Aim of the task: Starting at the line that contains "Select Case Studies in the navigation" in the listing below, write out every line word for word until you have written the line that contains "You are a computer-use".

Data for review:
----

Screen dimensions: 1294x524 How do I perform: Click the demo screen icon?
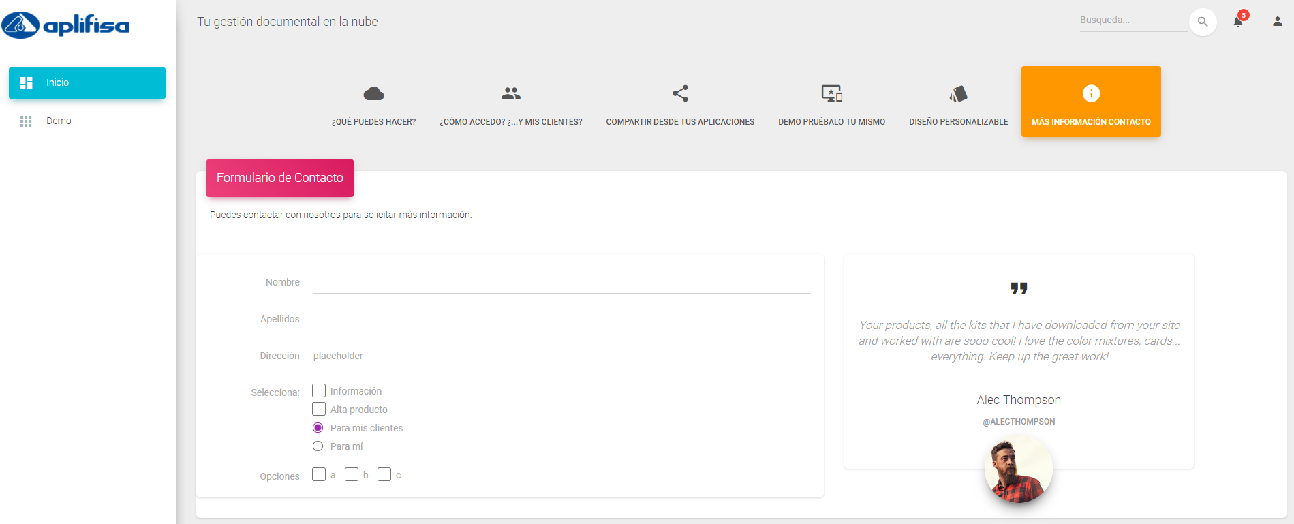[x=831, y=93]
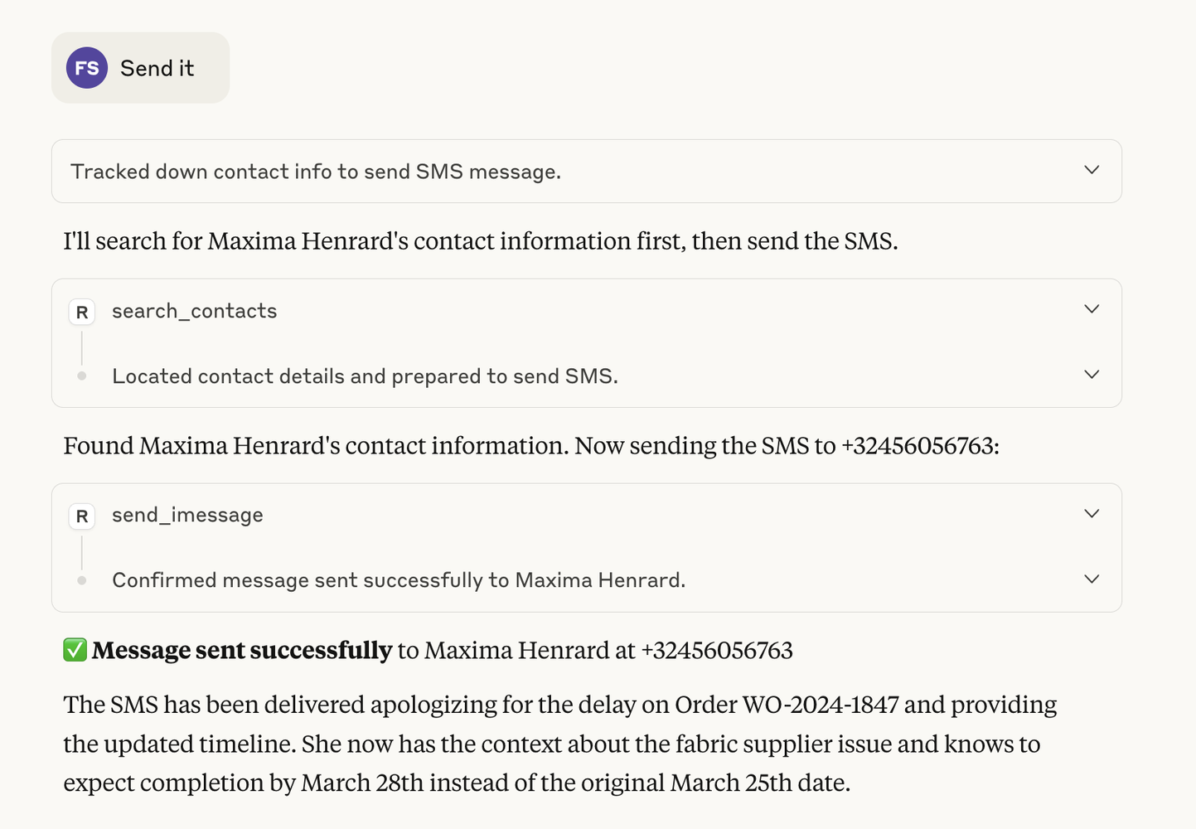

----

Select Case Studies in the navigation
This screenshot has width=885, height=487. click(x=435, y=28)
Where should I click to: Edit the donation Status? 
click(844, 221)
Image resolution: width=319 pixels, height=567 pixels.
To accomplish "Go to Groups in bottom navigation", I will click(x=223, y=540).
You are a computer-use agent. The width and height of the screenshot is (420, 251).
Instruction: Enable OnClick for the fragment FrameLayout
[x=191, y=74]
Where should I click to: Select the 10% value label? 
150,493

----

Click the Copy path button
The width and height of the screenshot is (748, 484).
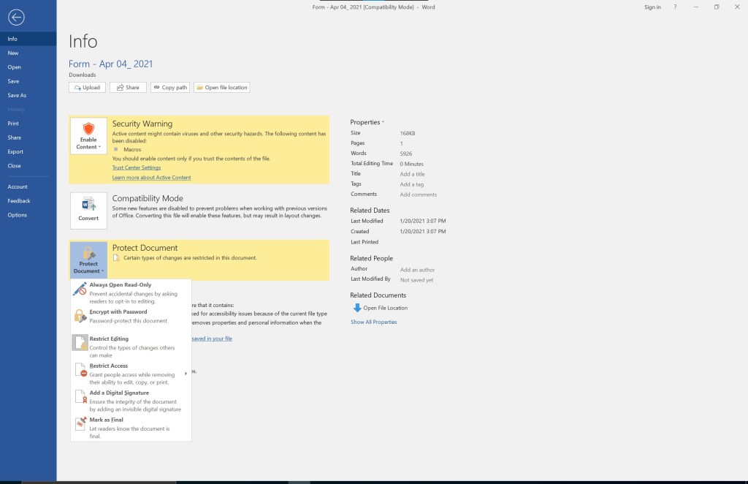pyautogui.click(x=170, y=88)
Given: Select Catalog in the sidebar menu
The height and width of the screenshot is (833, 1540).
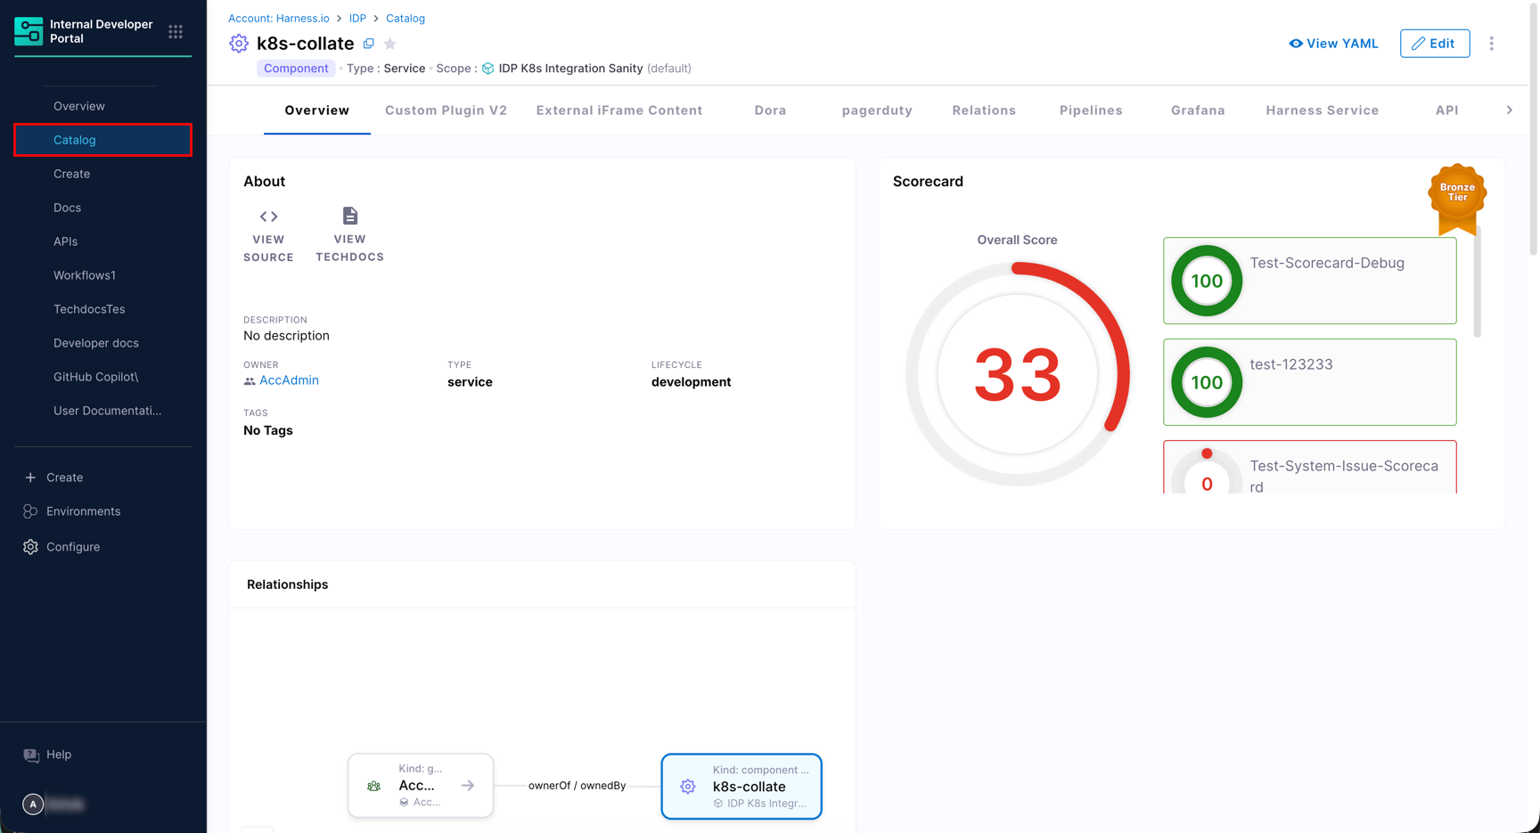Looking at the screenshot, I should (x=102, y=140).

----

Exercise output:
Select Case Studies in the navigation
This screenshot has width=885, height=487. click(x=435, y=28)
Where should I click to: Edit the donation Status? 
click(844, 221)
Image resolution: width=319 pixels, height=567 pixels.
To accomplish "Go to Groups in bottom navigation", I will click(x=223, y=540).
You are a computer-use agent. The width and height of the screenshot is (420, 251).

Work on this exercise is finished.